Next-generation sequencing reveals new information about HLA allele and haplotype diversity in a large European American population.

The human leukocyte antigen (HLA) genes are extremely polymorphic and are useful molecular markers to make inferences about human population history. However, the accuracy of the estimation of genetic diversity at HLA loci very much depends on the technology used to characterize HLA alleles; high-resolution genotyping of long-range HLA gene products improves the assessment of HLA population diversity as well as other population parameters compared to lower resolution typing methods. In this study we examined allelic and haplotype HLA diversity in a large healthy European American population sourced from the UCSF-DNA bank. A high-resolution next-generation sequencing method was applied to define non-ambiguous 3- and 4-field alleles at the HLA-A, HLA-C, HLA-B, HLA-DRB1, HLA-DRB3/4/5, HLA-DQA1, HLA-DQB1, HLA-DPA1, and HLA-DPB1 loci in samples provided by 2248 unrelated individuals.
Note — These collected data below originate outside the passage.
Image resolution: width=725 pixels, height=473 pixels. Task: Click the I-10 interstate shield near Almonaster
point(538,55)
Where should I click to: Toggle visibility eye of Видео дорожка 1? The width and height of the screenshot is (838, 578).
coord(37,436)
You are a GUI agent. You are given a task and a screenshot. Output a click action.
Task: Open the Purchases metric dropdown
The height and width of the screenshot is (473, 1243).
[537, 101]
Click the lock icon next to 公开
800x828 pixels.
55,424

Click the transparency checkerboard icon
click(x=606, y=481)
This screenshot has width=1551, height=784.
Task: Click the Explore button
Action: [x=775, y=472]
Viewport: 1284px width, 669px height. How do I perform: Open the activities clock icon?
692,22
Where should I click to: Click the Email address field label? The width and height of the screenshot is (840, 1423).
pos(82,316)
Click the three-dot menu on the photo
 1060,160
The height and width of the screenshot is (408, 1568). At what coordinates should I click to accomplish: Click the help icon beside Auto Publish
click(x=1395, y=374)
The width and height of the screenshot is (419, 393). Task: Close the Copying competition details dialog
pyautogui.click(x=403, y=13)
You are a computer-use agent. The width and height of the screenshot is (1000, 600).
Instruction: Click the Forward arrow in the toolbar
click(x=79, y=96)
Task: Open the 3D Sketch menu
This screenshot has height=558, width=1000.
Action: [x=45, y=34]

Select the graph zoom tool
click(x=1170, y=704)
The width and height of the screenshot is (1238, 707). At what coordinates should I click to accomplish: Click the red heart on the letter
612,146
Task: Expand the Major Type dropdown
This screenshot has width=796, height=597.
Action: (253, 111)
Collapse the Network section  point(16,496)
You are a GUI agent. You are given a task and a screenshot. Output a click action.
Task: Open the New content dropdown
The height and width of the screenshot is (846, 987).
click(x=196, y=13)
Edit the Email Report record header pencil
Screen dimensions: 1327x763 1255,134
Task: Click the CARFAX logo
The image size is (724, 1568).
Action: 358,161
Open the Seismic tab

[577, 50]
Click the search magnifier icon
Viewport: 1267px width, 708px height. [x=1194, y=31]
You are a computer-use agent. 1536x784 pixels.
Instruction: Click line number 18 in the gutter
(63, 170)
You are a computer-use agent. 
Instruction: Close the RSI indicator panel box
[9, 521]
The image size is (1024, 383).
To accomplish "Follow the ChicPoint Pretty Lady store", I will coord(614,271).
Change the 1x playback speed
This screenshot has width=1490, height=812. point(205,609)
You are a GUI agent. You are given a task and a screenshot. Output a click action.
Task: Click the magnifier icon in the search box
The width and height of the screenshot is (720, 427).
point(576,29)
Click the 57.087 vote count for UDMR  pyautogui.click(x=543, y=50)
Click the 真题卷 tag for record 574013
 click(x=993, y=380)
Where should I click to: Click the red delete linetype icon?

A number of population parameters were examined including balancing selection and various measurements of linkage disequilibrium were calculated. There were no detectable deviations from Hardy-Weinberg proportions at HLA-A, HLA-DRB1, HLA-DQA1 and HLA-DQB1. For the remaining loci moderate and significant deviations were detected at HLA-C, HLA-B, HLA-DRB3/4/5, HLA-DPA1 and HLA-DPB1 loci mostly from population substructures. Unique 4-field associations were observed among alleles at 2 loci and haplotypes extending large intervals that were not apparent in results obtained using testing methodologies with limited sequence coverage and phasing. The high diversity at HLA-DPA1 results from detection of intron variants of otherwise well conserved protein sequences. It may be speculated that divergence in exon sequences may be negatively selected. Our data provides a valuable reference source for future population studies that may allow for precise fine mapping of coding and non-coding sequences determining disease susceptibility and allo-immunogenicity.